> [What the task asks] Each line below must be written out exactly as shown.

·····

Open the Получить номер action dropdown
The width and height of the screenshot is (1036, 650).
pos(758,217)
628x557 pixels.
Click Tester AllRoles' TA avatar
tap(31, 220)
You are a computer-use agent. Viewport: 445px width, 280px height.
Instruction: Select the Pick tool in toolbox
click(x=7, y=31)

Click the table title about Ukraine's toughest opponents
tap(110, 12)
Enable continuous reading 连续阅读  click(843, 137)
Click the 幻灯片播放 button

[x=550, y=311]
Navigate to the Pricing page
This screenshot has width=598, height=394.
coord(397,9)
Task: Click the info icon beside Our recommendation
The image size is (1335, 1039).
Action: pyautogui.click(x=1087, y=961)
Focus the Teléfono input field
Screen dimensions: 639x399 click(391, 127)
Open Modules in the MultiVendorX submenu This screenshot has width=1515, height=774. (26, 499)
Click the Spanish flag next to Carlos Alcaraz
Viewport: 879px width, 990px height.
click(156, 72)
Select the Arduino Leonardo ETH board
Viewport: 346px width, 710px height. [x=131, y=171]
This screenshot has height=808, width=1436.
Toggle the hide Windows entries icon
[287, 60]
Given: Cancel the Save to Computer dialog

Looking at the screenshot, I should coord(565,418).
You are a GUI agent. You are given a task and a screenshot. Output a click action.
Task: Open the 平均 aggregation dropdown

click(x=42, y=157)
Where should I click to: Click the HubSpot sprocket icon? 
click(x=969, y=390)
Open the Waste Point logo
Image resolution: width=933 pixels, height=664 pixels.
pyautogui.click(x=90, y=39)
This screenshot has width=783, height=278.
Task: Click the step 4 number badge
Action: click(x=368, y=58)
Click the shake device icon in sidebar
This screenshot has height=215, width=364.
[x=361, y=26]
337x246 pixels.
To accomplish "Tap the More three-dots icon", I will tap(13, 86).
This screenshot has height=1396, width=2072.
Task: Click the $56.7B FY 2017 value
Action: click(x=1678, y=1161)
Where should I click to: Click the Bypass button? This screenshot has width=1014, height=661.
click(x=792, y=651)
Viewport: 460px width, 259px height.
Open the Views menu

·····

> [Task solution]
Open the Получить номер action dropdown
The width and height of the screenshot is (1036, 650).
pos(758,217)
628x557 pixels.
Click Tester AllRoles' TA avatar
tap(31, 220)
You are a computer-use agent. Viewport: 445px width, 280px height.
Instruction: Select the Pick tool in toolbox
click(x=7, y=31)

Click the table title about Ukraine's toughest opponents
tap(110, 12)
Enable continuous reading 连续阅读  click(843, 137)
Click the 幻灯片播放 button

[x=550, y=311]
Navigate to the Pricing page
This screenshot has width=598, height=394.
coord(397,9)
Task: Click the info icon beside Our recommendation
The image size is (1335, 1039).
Action: pyautogui.click(x=1087, y=961)
Focus the Teléfono input field
Screen dimensions: 639x399 click(391, 127)
Open Modules in the MultiVendorX submenu This screenshot has width=1515, height=774. (26, 499)
Click the Spanish flag next to Carlos Alcaraz
Viewport: 879px width, 990px height.
click(156, 72)
Select the Arduino Leonardo ETH board
Viewport: 346px width, 710px height. [x=131, y=171]
This screenshot has height=808, width=1436.
Toggle the hide Windows entries icon
[287, 60]
Given: Cancel the Save to Computer dialog

Looking at the screenshot, I should coord(565,418).
You are a GUI agent. You are given a task and a screenshot. Output a click action.
Task: Open the 平均 aggregation dropdown

click(x=42, y=157)
Where should I click to: Click the HubSpot sprocket icon? 
click(x=969, y=390)
Open the Waste Point logo
Image resolution: width=933 pixels, height=664 pixels.
pyautogui.click(x=90, y=39)
This screenshot has width=783, height=278.
Task: Click the step 4 number badge
Action: click(x=368, y=58)
Click the shake device icon in sidebar
This screenshot has height=215, width=364.
[x=361, y=26]
337x246 pixels.
To accomplish "Tap the More three-dots icon", I will tap(13, 86).
This screenshot has height=1396, width=2072.
Task: Click the $56.7B FY 2017 value
Action: click(x=1678, y=1161)
Where should I click to: Click the Bypass button? This screenshot has width=1014, height=661.
click(x=792, y=651)
Viewport: 460px width, 259px height.
Open the Views menu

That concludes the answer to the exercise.